# START OF Data provided

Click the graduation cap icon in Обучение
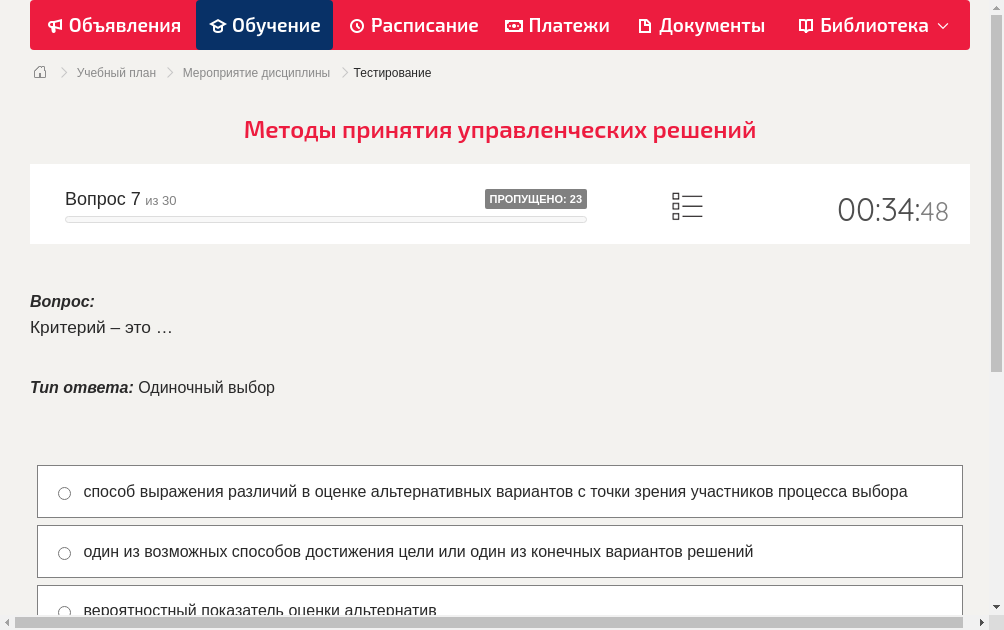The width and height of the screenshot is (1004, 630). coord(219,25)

# END OF Data provided
# START OF Data provided

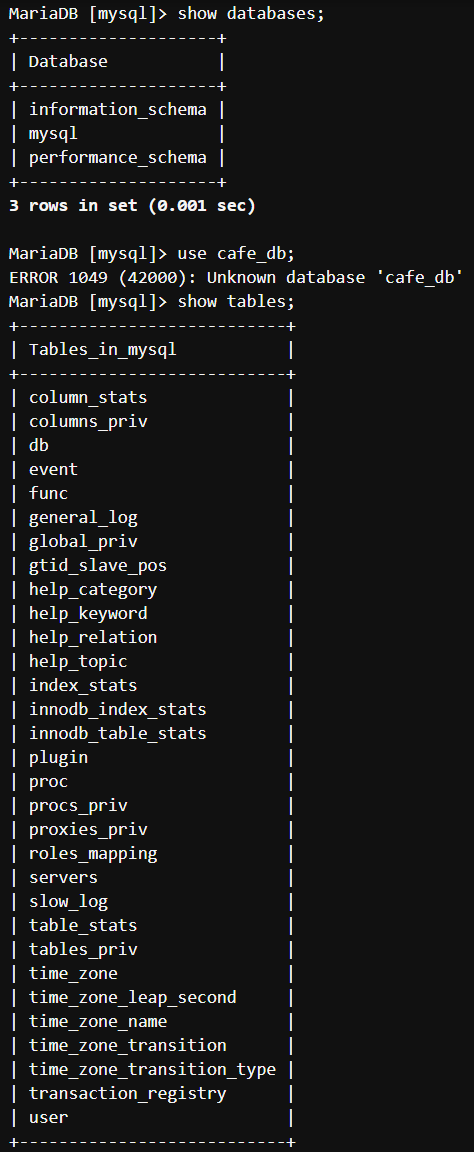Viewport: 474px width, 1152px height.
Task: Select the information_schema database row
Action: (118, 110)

# END OF Data provided
# START OF Data provided

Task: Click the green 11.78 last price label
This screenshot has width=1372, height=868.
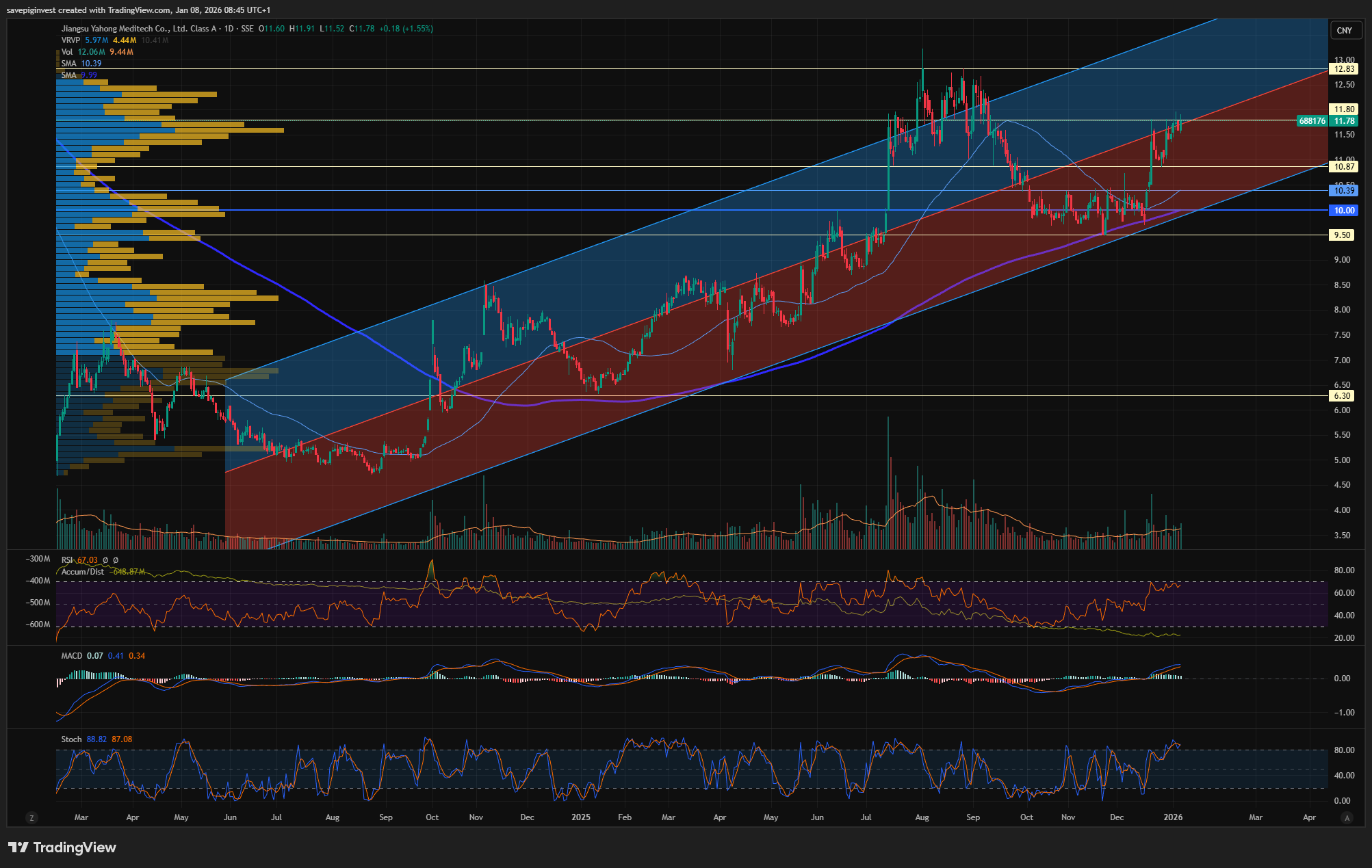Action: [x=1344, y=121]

# END OF Data provided

**What you will do**: Which lines in the data contain the string "Click", with case counting? Copy each such line in full.

**Complete answer**:
Click the graduation cap icon in Обучение
Task: Click the green 11.78 last price label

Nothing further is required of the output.